Exercise objective: Every entry is to be reproduced word for word, but the images are not.

Dataset extract:
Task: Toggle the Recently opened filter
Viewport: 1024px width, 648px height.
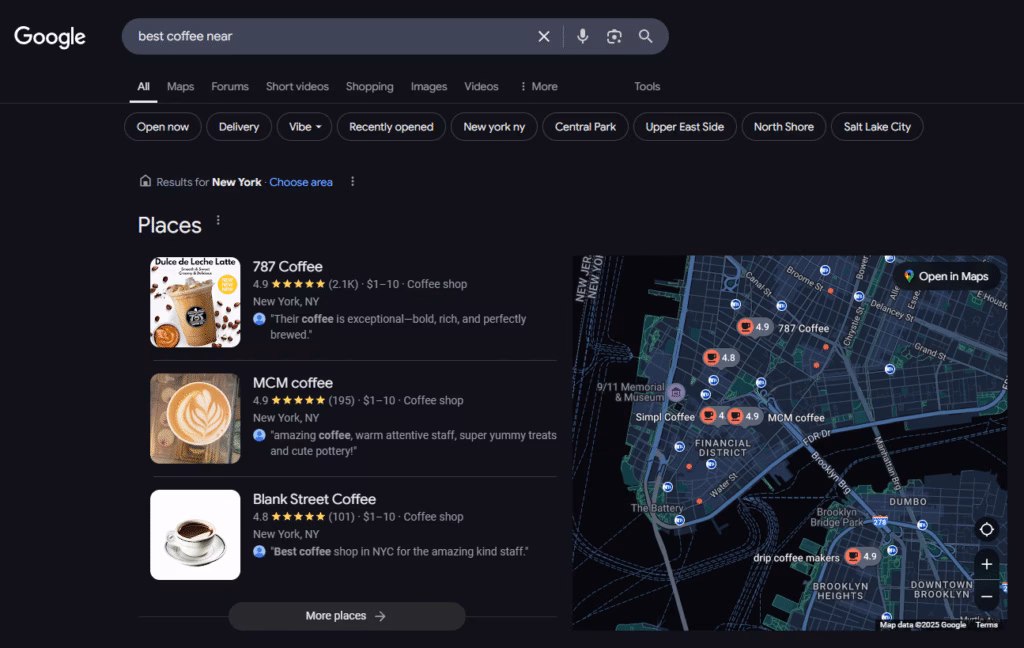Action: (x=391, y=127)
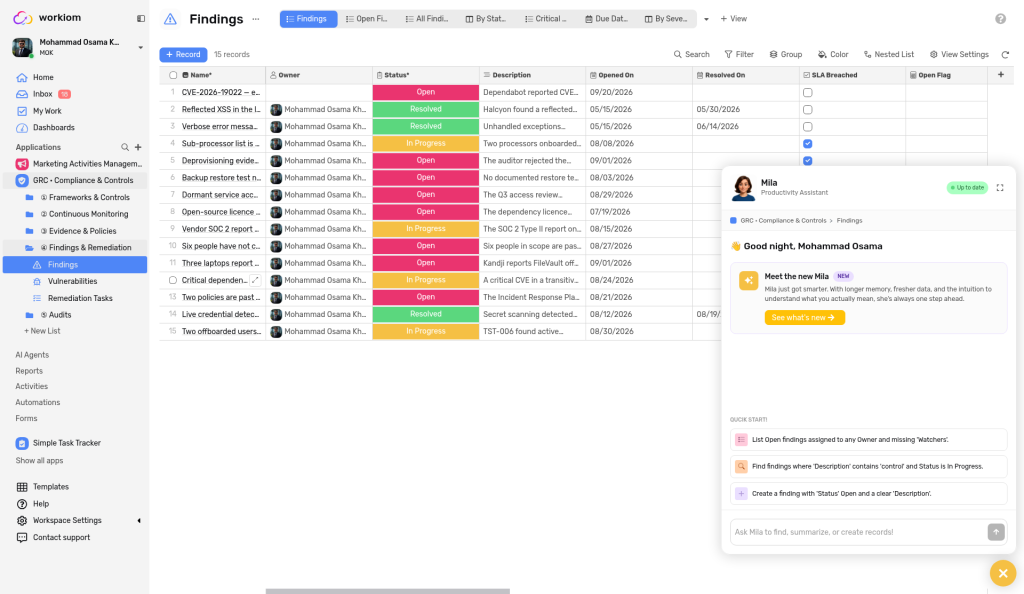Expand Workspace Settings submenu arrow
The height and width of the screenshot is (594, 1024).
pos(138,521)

Exercise answer:
Task: Toggle the Recently opened filter
Viewport: 1024px width, 648px height.
Action: (x=391, y=127)
Expand Workspace Settings submenu arrow
The height and width of the screenshot is (594, 1024).
pos(138,521)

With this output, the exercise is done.